### Goal

We have collected a number of tweets and dumped them in a database. If not, check out the "gather-twitter-info-example" notebook. We want to get an idea what people in the network are talking about, but we don't want to go through the tweets manually. Let's use the magic of machine learning instead: We learn a very simple text classifier on example texts and classify the tweets into these categories. 

### Train classifier

Let's train the text classifier on ~18000 newsgroup posts on 20 different topics (http://scikit-learn.org/stable/datasets/twenty_newsgroups.html). This data can be easily loaded from the scikit-learn library.  

#### Load data

In [1]:
from sklearn.datasets import fetch_20newsgroups
 
twenty_train = fetch_20newsgroups(subset='train', shuffle=True, random_state=32)
twenty_test = fetch_20newsgroups(subset='test', shuffle=True, random_state=32)

#### Train classifier

In the best case scenario this text classifier should be able to classify tweets from the pre-filtered twitter stream directly. So speed does matter. Therefore let's use a simple linear classifier: A multinomial naive bayesian classifier (http://scikit-learn.org/stable/modules/naive_bayes.html).
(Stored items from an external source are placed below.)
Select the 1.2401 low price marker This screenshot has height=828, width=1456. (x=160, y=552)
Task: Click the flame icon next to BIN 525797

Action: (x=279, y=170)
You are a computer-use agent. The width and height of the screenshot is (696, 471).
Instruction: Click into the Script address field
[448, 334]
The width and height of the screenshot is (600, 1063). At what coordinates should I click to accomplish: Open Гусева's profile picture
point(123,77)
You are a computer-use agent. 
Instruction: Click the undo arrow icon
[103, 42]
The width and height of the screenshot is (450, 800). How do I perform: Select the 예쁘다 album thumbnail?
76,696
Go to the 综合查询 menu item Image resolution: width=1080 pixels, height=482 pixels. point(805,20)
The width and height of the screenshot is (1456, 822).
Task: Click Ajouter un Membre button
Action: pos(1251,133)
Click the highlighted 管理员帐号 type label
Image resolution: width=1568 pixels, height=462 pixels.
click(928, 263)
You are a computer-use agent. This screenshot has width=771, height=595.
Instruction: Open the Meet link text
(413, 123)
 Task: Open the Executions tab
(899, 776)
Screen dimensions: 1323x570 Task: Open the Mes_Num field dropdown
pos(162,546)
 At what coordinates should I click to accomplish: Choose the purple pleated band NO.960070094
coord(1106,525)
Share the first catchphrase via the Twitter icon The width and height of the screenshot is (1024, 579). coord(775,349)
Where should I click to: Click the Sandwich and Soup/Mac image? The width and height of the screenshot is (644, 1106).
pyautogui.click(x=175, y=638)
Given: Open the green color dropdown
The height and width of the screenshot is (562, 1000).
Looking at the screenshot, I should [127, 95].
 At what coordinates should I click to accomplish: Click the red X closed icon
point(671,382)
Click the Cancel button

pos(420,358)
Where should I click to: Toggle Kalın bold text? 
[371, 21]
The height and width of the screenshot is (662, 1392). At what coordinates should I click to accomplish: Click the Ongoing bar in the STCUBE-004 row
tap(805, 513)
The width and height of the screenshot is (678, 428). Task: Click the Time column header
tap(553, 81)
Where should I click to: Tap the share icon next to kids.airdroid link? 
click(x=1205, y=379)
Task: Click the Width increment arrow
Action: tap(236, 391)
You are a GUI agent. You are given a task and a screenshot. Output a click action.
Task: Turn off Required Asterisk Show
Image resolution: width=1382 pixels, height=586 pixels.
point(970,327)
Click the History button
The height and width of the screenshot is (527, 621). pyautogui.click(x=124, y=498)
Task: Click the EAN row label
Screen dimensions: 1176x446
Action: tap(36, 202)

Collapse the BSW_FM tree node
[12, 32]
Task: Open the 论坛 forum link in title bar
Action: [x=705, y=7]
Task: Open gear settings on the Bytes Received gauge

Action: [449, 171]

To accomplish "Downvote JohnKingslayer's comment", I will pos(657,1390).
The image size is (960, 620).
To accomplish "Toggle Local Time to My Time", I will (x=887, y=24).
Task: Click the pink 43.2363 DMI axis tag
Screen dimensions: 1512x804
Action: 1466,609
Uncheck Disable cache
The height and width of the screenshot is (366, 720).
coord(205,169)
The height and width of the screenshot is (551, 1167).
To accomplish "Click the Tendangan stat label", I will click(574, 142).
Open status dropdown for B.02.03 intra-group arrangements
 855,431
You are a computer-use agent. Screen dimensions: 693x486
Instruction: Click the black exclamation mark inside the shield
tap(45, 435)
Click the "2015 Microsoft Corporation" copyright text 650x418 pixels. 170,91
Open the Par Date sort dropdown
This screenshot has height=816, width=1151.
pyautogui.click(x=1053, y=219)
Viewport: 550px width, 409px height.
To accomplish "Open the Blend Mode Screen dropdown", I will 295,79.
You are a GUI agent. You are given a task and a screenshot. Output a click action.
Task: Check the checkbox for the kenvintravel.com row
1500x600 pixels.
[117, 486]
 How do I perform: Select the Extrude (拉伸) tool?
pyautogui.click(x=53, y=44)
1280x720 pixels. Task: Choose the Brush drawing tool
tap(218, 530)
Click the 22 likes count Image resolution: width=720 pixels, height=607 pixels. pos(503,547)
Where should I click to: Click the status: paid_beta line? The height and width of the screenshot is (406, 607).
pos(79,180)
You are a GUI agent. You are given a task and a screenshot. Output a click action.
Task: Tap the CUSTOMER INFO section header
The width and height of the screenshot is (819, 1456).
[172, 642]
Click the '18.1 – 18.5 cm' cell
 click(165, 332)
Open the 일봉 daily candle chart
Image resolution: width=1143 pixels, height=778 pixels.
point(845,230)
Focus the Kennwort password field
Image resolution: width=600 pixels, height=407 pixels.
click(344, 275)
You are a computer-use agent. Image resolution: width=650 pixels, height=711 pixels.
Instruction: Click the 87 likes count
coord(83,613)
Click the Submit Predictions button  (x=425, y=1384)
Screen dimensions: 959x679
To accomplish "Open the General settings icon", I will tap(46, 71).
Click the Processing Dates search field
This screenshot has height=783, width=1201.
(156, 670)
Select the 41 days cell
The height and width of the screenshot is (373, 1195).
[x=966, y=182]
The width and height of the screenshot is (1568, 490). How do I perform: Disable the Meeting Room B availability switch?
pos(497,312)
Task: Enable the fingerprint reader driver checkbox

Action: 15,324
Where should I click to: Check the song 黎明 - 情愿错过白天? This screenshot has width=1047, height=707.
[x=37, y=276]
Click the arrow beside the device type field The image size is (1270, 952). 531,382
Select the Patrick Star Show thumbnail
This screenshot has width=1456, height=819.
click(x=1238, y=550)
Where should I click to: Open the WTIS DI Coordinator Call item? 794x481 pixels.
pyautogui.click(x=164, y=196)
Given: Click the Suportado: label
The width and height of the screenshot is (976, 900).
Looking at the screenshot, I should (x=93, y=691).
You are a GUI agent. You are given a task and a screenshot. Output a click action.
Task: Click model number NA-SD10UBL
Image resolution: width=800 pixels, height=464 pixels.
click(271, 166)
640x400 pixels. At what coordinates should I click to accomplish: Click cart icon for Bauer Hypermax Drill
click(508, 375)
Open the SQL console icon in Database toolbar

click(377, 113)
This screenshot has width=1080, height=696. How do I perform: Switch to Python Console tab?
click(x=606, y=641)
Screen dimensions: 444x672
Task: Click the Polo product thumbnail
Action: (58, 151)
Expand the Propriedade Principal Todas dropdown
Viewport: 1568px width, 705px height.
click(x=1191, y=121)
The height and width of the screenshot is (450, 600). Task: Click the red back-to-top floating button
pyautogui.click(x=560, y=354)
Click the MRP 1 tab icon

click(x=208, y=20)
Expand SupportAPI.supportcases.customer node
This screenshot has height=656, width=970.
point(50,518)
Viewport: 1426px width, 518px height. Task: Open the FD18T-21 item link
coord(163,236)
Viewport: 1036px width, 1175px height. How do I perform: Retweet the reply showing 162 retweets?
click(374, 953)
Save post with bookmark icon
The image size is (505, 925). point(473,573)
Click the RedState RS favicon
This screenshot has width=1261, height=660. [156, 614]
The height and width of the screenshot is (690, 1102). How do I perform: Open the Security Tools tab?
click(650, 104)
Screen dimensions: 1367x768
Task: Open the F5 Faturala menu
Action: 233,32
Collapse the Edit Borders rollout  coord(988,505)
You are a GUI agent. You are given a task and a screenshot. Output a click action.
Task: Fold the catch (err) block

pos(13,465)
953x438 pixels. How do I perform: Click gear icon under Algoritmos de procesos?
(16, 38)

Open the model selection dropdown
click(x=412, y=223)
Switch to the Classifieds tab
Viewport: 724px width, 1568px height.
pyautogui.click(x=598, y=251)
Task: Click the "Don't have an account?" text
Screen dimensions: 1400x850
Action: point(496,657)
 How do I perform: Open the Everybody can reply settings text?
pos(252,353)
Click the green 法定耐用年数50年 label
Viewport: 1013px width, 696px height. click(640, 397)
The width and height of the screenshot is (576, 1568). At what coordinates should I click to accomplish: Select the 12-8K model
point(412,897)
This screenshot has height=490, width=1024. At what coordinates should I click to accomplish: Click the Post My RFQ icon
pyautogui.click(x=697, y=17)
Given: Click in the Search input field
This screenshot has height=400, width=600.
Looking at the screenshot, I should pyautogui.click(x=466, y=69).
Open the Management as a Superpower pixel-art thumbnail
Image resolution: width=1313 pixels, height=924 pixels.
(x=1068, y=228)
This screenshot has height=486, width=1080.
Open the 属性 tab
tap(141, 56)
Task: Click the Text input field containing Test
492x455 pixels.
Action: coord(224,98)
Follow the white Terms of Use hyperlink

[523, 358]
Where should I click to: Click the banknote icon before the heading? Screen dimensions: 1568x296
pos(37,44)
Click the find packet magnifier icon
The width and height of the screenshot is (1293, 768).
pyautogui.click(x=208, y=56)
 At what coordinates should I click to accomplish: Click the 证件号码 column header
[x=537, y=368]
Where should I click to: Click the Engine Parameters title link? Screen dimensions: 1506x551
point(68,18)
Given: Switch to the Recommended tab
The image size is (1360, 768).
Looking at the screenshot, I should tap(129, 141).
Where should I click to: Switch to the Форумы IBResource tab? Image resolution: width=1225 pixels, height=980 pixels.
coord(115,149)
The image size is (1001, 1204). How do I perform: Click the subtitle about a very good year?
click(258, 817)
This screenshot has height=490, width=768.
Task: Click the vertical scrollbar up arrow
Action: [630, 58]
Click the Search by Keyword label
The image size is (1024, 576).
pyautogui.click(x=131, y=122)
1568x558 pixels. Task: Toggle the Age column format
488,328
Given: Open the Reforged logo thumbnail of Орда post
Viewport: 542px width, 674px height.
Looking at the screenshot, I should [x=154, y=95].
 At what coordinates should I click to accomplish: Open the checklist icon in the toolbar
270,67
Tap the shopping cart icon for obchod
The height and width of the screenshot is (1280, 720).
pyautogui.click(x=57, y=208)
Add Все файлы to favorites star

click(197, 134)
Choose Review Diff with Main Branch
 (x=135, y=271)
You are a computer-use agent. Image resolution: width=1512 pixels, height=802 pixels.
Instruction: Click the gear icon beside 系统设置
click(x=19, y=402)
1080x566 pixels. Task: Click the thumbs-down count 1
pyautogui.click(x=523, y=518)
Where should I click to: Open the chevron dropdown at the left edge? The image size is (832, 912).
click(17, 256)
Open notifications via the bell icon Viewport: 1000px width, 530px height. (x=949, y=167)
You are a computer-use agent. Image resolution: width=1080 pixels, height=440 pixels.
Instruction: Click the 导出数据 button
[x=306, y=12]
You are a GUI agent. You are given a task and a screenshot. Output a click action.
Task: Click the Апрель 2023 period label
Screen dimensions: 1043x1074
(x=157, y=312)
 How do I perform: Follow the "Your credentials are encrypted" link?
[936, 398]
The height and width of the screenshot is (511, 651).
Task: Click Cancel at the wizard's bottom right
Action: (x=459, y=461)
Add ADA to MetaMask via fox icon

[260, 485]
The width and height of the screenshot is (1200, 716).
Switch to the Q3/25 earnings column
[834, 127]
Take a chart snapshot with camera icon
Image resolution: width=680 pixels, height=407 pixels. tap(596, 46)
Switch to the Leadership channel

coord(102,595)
To be able to classify text we first want to create a sparse vector representation of the documents (http://scikit-learn.org/stable/modules/generated/sklearn.feature_extraction.text.CountVectorizer.html) and tf-idf transform (https://en.wikipedia.org/wiki/Tf%E2%80%93idf) to take relative term frequency (tf) and inverse document frequency (idf) into account (http://scikit-learn.org/stable/modules/generated/sklearn.feature_extraction.text.TfidfTransformer.html). 

We combine the CountVectorizer, TfidfTransformer and Classifier into a scikit-learn pipeline and identify the optimal set of meta parameters using 5-fold cross validation combined with a grid search. The parameters we are optimizing for are i) n-gram length for feature extraction (1 word or 1 and 2 words) and ii) the additive smoothing term for the naive bayes classifier. 

In [6]:
%load_ext autoreload
%autoreload 2

from src.message_classifier import MessageClassifier
from sklearn.pipeline import Pipeline
from sklearn.feature_extraction.text import CountVectorizer, TfidfTransformer
from sklearn.naive_bayes import MultinomialNB

tc = MessageClassifier()
pipeline=Pipeline([('vect', CountVectorizer()), ('tfidf', TfidfTransformer()), ('nb', MultinomialNB())])
param_grid={'vect__ngram_range': [(1, 1),(1, 2)], 'nb__alpha': [10**-5,10**-4,10**-3,10**-2,10**-1]}
tc.train(train_X=twenty_train.data, train_y=twenty_train.target, labels=twenty_train.target_names, pipeline=pipeline, param_grid=param_grid)

The autoreload extension is already loaded. To reload it, use:
  %reload_ext autoreload
Fitting 5 folds for each of 10 candidates, totalling 50 fits


[Parallel(n_jobs=-1)]: Done  42 tasks      | elapsed:  5.0min
[Parallel(n_jobs=-1)]: Done  50 out of  50 | elapsed:  6.2min finished


Best score 0.917093866007 of estimator Pipeline(steps=[('vect', CountVectorizer(analyzer=u'word', binary=False, decode_error=u'strict',
        dtype=<type 'numpy.int64'>, encoding=u'utf-8', input=u'content',
        lowercase=True, max_df=1.0, max_features=None, min_df=1,
        ngram_range=(1, 2), preprocessor=None, stop_words=None,
        st...alse,
         use_idf=True)), ('nb', MultinomialNB(alpha=0.001, class_prior=None, fit_prior=True))])


Cross validation reports an accuracy of 0.92 over all classes. Let's measure the performance on the hold out set. 

In [None]:
tc.test(valid_X=twenty_test.data, valid_y=twenty_test.target)